This comes with two seemingly contrasting features:  a deep reverence for creativity and a reflexive connection to community.

Emerging modern society, as split as it often seems and feels, is twisting its way around to acquire many of the features of our aboriginal roots.  The United States has led the way in many ways by being a place where the creatives come together, youngest sons and daughters of Old World immigrants mixed with those of aboriginal African descent.

What emerges is a society not bound by ethnicity but by its reverence for celebrating difference.  Innovation becomes the currency of respect.

I’m wrestling with the concept as I write these words, flummoxed by the paradoxical nature of the insight.  As highly stratified, hierarchical and patrifocal as American society seems to be, there also seems to be an argument that the United States is at the vanguard of a surge in innovation and creativity that will result in a horizontal community of creative innovators that embrace interdependence and a reverence for the commons.

We already hold egalitarian truths to be sacred.  All that’s left is to wrest control of assets from the elites.  By reassigning our reverence for the entrepreneur to the creative innovator, the artist, we retain our universal respect for he or she that stands out while making sure that he or she stands out for contributions to the whole.

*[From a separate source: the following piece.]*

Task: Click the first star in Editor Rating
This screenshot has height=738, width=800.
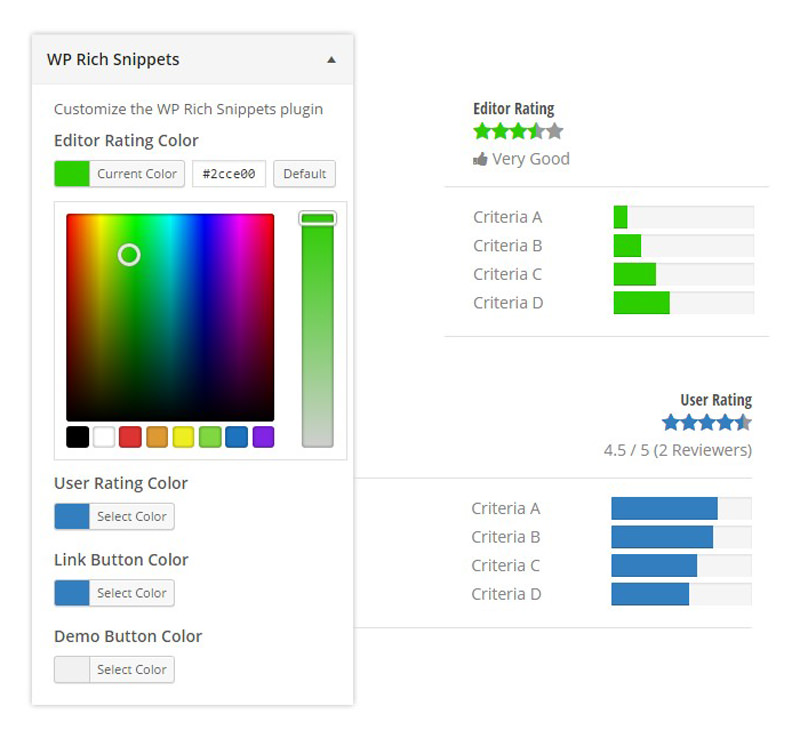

We often fear the future because it holds so much that is unknown.  Consider that with the neotenization of society, the future may feature many characteristics of the past.  Aboriginal music may become Youtube hits.  Ongoing ritualized creativity may become the norm.  Craft may re-emerge in life.

That which is unique about America may metamorphosize and become that which becomes unique about our species:  a reverence for the individual that makes a creative contribution to the whole.